In the Russian draft resolution a priority of the UN mission is defined as providing armed security inspections Special monitoring mission of the OSCE. Geographical area of the mandate “blue helmets” applies to the whole conflict zone, as observers of the OSCE in accordance with the agreed mandate, should be provided full access when conducting their inspections. It is to be noted that the whole area of conflict – means full access to the territories controlled by militias, and the territory controlled by Ukraine. A preliminary and necessary to carry out the terms of deployment of such a mission are the ceasefire, withdrawal of heavy weapons under the Minsk agreements (in the prescribed security zone) and approval of the mandate of the mission with representatives of DNR and LC.

The United States insists on the broader mandate of the UN mission, proposed by the Ukrainian side. Washington opposes the mission to protect OSCE observers and considers necessary the introduction of a full peacekeeping mission because, in his opinion, the security of the OSCE observers, peacekeepers should be mandated to monitor the Ukrainian-Russian border and the disarmament of the warring parties. The latter refers exclusively to “illegal armed groups”, that is, the armed forces of the DPR and LPR militias.

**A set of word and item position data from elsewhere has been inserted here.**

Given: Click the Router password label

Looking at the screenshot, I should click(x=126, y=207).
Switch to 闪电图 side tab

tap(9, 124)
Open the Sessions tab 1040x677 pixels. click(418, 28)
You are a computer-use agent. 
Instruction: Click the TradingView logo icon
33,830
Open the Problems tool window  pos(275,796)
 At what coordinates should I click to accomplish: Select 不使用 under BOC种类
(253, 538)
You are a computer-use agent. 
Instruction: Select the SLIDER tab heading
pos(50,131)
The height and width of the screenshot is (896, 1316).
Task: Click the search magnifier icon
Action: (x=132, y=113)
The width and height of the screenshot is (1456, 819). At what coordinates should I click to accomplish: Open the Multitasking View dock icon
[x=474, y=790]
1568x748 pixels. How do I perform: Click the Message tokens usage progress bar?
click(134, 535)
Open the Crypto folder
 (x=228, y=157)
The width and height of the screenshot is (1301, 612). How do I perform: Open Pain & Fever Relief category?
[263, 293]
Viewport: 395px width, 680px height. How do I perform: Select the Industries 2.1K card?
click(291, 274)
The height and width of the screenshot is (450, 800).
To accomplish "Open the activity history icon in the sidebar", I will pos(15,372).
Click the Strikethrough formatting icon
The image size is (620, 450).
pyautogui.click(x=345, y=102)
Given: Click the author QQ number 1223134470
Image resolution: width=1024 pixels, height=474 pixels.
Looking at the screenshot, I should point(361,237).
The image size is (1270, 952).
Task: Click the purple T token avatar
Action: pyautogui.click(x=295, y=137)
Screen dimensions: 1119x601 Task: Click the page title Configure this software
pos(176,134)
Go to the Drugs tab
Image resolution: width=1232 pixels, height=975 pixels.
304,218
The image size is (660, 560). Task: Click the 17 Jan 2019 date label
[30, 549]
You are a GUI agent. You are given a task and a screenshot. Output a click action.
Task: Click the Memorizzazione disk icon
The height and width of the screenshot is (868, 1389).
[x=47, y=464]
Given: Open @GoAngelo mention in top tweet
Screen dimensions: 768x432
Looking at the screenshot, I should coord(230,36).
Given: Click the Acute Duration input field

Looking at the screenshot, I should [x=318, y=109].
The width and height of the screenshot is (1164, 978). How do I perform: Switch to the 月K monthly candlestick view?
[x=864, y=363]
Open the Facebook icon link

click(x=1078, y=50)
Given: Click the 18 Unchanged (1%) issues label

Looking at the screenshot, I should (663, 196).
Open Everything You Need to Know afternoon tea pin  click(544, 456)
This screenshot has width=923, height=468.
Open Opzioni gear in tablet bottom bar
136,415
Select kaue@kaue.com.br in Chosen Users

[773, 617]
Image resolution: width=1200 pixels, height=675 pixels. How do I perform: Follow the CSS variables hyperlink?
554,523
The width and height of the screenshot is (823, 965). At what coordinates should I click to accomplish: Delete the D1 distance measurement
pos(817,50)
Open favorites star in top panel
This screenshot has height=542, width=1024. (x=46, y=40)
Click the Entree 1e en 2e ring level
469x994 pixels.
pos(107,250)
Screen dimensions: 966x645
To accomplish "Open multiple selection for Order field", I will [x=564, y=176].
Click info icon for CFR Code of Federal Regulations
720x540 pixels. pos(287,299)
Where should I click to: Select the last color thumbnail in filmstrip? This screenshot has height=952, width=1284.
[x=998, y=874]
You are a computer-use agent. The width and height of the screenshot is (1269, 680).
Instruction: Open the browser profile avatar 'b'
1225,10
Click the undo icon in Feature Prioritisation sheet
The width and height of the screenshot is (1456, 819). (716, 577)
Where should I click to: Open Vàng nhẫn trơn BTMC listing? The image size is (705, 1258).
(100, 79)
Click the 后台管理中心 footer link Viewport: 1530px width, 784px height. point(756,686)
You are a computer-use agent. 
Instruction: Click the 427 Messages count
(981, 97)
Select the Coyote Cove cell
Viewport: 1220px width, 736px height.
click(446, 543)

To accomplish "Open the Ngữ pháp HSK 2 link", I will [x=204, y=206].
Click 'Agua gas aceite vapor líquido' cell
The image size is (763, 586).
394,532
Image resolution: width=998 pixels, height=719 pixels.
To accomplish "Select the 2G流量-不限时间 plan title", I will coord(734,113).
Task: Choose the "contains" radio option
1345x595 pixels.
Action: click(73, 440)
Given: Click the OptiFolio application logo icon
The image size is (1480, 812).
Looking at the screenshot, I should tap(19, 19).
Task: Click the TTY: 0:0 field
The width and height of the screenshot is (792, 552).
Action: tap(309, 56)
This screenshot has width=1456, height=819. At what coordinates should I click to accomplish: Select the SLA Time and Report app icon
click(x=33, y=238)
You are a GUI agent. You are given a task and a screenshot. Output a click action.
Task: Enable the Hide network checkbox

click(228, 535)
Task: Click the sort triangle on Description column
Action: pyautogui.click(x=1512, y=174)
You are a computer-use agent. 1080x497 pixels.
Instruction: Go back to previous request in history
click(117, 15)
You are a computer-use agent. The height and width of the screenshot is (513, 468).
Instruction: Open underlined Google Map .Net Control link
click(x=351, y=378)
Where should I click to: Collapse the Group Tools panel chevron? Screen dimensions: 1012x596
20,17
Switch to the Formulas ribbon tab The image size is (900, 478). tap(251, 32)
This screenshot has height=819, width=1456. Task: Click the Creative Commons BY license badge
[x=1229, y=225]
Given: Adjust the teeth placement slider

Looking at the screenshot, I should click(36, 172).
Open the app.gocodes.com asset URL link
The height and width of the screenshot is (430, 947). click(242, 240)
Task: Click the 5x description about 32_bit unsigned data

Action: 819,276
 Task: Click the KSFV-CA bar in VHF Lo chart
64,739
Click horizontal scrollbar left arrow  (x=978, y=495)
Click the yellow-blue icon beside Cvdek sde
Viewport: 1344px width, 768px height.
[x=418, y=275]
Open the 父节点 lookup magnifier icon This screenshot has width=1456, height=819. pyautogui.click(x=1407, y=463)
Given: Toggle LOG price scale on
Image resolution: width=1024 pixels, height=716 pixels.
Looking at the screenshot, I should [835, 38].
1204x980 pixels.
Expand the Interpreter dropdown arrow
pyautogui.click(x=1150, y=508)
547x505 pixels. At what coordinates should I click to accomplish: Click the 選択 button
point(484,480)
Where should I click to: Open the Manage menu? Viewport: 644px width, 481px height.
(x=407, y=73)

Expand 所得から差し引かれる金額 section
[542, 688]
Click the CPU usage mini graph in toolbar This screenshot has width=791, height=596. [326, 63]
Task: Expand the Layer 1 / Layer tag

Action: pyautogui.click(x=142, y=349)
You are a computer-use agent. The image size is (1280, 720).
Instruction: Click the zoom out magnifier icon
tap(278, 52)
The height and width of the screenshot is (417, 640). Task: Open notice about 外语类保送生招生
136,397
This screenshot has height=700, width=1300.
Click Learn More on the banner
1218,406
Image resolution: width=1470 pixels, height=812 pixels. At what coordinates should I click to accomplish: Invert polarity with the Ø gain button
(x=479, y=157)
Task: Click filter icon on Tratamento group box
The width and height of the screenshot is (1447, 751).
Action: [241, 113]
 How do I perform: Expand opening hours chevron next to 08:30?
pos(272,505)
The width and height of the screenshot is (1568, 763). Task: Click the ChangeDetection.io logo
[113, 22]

In fact, the current United States position is that using the “blue helmets” to completely block the border of Donbass with Russia, to disarm the militias and, in this way, to solve the so-called security problems. After that, as promised by the American negotiators, Kiev will be able to proceed with the implementation of the political block of the Minsk agreements. However, no specific guarantees and mechanisms, how it can be done, neither Washington nor Kiev does not provide, limited to declarative statements.

All matters relating to the provision of separate areas of Donbass special status on a regular basis, Amnesty and the elections are postponed for the period after it is installed sustainable ceasefire and it will disarm the militias and force the dismantling of the DNR and LC. The Russian side and the Republic of Donbass naturally suppose that this scenario could lead to a serious military clashes and victims among militiamen and the civilian population.

Republic are strongly opposed to the question of the mission was decided without consulting them. 31 October in a joint statement, they insisted that “without our consent no UN forces in the Donbass will not be” and what “may be consented to by negotiations in the contact group, where we are full represented.”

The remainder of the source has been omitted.